高潮とは、台風や発達した低気圧などに伴い発生する現象です。高潮が発生するときの仕組みは“吸い上げ効果”と“吹き寄せ効果”の2つがあります。
<吸い上げ効果>
台風や発達した低気圧が接近し、短時間のうちに急激に潮位が上昇します。これを“吸い上げ効果”といいます。ストローで息を吸うと水を吸い上げられるように、気圧が下がると海面が吸い上げられて潮位が上昇します。ちなみに海面上昇の目安は気圧が100ヘクトパスカル下がると1mの上昇です。
<吹き寄せ効果>
台風などで、強い風が海側から陸側へと吹いたとき、海水は風によって海岸の方へと吹き寄せられます。これにより、海岸付近の潮位の上昇が発生します。これを“吹き寄せ効果”といいます。この吹き寄せ効果は、風が強いほど大きくなり、風速が2倍になると吹き寄せ効果は4倍にもなります。さらに、湾の奥部などの地形によっては、奥に行くほど幅が狭くなり、その結果さらに海水面の上昇がみられることもあるので、このような地形では特に注意が必要です。

高潮・波浪・津波はどう違うの?

高潮・波浪・津波はどう違うの?

高潮、波浪、津波の違いは、その規模や発生原因によるものです。
高潮は、台風などが接近して気圧降下することで生じる“海面の吸い上げ効果”と“風による海水の吹き寄せ効果”のため、海面が異常に上昇する現象を指します。
波浪は、風によって海面付近で生じる波動の現象で、波長は数m~数百m、周期が1~30秒程度のものを指します。

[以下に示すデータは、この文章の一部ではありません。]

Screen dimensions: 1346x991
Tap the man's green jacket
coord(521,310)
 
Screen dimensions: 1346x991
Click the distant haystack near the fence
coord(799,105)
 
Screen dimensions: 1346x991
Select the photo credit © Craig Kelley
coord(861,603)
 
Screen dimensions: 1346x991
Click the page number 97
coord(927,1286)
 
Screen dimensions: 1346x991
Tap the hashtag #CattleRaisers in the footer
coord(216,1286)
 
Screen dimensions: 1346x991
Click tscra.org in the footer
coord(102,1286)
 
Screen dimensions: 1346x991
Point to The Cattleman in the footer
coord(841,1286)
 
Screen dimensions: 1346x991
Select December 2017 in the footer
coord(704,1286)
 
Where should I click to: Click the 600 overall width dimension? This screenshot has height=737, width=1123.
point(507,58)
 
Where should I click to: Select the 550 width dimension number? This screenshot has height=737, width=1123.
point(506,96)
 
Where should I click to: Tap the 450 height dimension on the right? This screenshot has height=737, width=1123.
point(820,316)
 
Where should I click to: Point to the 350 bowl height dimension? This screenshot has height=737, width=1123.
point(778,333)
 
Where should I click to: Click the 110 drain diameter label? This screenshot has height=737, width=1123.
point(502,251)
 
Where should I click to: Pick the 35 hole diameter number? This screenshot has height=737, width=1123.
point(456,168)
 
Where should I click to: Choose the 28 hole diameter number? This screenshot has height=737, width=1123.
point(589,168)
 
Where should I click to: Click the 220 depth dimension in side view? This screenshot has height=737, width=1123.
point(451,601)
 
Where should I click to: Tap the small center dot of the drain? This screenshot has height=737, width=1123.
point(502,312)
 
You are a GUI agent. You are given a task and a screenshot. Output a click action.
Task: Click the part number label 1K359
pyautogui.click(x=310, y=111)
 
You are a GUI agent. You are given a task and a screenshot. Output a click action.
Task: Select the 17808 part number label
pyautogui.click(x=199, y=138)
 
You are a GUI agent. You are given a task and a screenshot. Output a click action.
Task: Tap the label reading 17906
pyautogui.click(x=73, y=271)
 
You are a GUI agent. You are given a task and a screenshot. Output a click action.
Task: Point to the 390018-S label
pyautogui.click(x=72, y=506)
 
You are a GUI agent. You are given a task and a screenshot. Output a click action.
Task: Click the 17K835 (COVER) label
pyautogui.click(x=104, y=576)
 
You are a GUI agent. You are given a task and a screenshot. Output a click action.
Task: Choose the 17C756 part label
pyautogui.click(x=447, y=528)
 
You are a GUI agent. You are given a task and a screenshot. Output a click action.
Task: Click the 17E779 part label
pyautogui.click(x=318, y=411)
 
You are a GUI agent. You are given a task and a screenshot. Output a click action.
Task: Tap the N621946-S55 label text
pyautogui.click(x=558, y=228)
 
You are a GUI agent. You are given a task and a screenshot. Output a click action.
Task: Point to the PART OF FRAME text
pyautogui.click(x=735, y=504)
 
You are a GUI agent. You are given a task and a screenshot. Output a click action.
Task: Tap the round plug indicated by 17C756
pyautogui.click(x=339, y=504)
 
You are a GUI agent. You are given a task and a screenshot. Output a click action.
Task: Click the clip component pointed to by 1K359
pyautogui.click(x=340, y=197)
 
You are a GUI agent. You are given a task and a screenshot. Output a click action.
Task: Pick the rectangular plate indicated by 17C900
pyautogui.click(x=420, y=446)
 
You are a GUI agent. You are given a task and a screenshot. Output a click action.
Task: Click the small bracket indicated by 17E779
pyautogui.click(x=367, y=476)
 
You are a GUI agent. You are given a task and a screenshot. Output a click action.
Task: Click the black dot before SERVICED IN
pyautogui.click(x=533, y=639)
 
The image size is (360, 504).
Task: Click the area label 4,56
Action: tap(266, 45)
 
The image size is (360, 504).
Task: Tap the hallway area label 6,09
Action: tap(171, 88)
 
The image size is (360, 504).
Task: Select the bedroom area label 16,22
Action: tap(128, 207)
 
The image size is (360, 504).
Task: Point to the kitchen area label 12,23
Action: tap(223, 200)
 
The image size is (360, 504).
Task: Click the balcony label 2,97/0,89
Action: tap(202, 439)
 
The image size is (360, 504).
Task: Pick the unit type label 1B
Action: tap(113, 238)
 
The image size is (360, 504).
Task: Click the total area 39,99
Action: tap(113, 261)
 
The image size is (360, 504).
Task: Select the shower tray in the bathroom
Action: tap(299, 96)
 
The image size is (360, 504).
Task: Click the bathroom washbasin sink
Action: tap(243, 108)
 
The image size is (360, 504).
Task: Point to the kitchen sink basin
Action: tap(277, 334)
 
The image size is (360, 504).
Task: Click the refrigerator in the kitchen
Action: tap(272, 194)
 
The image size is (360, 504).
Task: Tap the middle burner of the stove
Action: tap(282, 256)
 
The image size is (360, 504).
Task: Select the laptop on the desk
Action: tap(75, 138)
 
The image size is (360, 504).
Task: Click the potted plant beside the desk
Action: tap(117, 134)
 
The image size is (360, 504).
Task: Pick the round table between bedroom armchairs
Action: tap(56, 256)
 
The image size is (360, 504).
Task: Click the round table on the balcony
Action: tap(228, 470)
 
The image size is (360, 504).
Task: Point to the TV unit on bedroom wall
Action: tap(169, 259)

成因は風浪とうねりです。
津波は、地震によって海底地形が変形し、それによって海面が持ち上げられたり押し下げられたりして生じた海面変動が波として四方に広がることで発生します。津波の波は、波長が数km以上であり、勢いがなかなか衰えず、内陸では海岸での潮位よりも高いところにまで津波がかけ上がる(遡上する)ことがあります。

※上記の心得は「トクする!防災」プロジェクトチームの見解に依ります。自治体から避難指示や避難勧告が出された場合は指示に従い速やかに避難しましょう。